** Work instructions **
Check each line of the material below for the string "time" and reply with how many have it, nothing more.

** Raw data **
----
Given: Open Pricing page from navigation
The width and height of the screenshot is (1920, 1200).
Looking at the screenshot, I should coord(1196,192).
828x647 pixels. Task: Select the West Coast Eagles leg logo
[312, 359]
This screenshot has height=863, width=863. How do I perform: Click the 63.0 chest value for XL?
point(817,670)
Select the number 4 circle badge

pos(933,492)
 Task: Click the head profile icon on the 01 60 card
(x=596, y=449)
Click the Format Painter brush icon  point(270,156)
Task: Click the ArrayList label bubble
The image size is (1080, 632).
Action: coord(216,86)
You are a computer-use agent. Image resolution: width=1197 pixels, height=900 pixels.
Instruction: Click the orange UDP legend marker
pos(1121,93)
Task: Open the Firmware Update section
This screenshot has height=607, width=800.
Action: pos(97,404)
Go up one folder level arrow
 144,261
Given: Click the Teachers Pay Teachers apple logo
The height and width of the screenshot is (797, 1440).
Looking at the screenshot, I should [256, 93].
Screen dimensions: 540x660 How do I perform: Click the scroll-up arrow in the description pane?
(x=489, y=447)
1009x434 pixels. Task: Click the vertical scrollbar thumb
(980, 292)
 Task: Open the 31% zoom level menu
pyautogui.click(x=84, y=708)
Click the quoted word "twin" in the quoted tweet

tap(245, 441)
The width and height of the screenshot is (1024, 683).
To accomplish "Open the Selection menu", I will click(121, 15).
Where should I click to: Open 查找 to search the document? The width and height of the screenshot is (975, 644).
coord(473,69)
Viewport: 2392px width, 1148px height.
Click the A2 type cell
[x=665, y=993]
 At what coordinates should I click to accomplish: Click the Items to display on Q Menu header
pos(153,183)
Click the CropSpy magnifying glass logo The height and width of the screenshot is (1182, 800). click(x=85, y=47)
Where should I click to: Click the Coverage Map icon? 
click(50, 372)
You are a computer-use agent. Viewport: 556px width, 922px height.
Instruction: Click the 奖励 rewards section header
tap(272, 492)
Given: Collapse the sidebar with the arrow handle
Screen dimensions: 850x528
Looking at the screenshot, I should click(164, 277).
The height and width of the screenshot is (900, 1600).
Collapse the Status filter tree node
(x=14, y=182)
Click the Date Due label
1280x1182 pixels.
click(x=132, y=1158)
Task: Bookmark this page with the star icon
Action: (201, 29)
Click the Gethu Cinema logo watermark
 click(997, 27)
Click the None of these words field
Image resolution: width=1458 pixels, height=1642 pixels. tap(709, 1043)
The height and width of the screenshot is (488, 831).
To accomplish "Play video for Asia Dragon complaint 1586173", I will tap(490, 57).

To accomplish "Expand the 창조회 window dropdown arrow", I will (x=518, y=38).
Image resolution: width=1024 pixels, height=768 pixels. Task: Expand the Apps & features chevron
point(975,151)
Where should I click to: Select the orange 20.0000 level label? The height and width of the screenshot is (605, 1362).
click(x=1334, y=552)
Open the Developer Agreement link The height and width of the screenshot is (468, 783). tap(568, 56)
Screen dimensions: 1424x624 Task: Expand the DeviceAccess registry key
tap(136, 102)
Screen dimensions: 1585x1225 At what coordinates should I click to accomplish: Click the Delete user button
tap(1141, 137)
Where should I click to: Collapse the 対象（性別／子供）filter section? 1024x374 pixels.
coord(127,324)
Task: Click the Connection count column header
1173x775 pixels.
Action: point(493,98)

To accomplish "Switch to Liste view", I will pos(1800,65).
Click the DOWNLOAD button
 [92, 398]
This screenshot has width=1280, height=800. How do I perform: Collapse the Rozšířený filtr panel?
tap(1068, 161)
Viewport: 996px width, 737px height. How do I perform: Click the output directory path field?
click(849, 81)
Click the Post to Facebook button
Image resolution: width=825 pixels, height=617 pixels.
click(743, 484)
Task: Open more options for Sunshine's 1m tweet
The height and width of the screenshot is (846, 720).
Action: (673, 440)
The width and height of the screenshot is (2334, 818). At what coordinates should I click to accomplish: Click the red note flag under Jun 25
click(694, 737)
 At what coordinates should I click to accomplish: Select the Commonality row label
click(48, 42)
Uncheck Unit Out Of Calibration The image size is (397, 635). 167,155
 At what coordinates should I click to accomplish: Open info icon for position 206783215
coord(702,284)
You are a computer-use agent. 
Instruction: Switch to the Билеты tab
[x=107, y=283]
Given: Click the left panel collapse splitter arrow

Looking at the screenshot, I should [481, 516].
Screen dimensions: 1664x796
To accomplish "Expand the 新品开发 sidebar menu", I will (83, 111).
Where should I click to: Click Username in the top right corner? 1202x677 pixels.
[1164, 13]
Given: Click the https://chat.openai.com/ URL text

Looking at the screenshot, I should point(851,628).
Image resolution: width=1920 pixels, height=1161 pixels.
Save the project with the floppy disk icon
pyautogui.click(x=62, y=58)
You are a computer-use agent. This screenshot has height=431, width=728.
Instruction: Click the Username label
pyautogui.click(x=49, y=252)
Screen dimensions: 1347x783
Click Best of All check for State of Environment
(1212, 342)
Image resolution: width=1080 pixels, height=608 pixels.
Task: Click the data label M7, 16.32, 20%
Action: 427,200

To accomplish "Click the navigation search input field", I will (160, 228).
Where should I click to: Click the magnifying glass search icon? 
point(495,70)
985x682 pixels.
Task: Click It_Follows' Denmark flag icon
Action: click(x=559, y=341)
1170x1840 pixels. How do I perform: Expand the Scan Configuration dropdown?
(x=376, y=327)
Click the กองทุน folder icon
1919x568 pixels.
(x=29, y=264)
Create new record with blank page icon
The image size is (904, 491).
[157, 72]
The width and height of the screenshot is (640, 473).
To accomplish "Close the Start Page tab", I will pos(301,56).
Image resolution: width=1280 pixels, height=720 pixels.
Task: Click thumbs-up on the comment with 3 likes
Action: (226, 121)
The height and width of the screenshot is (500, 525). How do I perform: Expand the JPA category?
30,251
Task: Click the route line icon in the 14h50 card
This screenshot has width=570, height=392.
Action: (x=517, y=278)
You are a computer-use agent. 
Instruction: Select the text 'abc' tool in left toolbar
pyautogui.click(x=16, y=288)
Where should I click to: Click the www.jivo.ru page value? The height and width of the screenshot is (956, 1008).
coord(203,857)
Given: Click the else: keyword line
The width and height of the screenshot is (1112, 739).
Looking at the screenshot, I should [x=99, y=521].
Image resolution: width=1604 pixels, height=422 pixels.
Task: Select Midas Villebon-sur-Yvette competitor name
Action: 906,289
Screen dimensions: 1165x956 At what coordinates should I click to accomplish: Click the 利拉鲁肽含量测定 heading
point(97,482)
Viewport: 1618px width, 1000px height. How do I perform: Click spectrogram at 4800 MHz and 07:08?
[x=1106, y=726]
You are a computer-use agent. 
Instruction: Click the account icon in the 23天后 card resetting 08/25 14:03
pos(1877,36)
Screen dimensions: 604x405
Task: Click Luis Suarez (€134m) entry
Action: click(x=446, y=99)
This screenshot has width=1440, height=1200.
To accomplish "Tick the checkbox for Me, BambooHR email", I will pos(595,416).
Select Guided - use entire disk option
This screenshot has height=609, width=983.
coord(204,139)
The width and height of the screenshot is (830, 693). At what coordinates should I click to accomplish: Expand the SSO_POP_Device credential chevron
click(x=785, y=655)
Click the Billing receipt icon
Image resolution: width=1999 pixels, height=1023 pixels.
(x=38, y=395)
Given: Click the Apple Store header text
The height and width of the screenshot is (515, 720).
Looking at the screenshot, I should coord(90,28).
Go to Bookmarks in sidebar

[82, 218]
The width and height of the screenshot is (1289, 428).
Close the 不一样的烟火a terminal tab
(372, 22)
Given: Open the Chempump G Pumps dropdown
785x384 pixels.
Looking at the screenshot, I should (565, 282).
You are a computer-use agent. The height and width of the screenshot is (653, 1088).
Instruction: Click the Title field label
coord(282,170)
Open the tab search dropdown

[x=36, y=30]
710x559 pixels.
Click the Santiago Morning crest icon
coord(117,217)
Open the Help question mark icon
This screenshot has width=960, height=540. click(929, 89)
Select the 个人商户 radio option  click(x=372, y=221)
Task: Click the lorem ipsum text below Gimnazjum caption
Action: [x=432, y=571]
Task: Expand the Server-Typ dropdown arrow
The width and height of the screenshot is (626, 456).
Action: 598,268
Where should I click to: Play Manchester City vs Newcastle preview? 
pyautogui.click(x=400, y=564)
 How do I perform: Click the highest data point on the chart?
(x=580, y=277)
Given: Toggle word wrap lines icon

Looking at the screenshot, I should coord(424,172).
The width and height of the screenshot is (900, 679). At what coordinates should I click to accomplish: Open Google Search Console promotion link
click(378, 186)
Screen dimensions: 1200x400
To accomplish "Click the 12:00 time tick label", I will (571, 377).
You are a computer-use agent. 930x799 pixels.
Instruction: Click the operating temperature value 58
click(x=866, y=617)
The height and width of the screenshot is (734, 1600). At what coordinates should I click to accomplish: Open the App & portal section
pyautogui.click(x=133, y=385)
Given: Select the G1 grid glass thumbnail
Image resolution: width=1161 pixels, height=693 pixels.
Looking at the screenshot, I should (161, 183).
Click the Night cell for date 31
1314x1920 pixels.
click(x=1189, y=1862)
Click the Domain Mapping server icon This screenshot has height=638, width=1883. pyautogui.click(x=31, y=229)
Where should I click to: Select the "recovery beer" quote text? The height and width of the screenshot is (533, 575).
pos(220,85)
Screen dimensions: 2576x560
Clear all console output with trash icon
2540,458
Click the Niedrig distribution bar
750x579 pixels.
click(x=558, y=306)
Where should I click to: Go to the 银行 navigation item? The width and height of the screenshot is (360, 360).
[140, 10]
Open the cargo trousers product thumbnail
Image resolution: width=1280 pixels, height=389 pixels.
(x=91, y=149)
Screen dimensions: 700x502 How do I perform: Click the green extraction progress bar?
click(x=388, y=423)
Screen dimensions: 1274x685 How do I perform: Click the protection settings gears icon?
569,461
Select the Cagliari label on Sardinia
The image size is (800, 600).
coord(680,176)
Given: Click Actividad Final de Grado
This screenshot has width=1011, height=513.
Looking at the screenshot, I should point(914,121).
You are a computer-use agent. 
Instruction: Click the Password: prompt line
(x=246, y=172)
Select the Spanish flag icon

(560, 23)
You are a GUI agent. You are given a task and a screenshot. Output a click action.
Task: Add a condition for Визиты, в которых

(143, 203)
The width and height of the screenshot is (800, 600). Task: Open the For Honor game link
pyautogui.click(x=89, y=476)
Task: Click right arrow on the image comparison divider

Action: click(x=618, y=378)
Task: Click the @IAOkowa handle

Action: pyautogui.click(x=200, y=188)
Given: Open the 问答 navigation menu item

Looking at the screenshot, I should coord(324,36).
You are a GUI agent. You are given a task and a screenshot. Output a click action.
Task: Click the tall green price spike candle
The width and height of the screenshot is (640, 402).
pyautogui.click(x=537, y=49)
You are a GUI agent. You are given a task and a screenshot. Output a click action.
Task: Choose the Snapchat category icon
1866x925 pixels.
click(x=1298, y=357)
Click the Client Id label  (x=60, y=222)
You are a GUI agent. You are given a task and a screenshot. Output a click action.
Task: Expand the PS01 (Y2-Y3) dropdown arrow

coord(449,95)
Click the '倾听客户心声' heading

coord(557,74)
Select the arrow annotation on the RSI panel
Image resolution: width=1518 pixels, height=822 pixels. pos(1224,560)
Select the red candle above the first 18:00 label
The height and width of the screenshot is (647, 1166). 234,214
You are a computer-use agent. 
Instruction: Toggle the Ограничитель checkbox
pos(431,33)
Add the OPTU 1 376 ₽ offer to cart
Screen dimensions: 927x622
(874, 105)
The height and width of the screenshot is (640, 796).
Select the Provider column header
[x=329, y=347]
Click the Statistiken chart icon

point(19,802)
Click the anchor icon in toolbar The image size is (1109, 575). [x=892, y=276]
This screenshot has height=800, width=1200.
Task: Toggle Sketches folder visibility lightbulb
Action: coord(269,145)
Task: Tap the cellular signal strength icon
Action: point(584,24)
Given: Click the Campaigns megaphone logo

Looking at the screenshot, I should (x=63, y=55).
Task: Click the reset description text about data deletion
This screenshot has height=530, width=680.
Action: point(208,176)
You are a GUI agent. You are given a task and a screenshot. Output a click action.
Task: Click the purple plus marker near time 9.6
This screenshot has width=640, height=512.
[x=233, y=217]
----
** Answer below **
2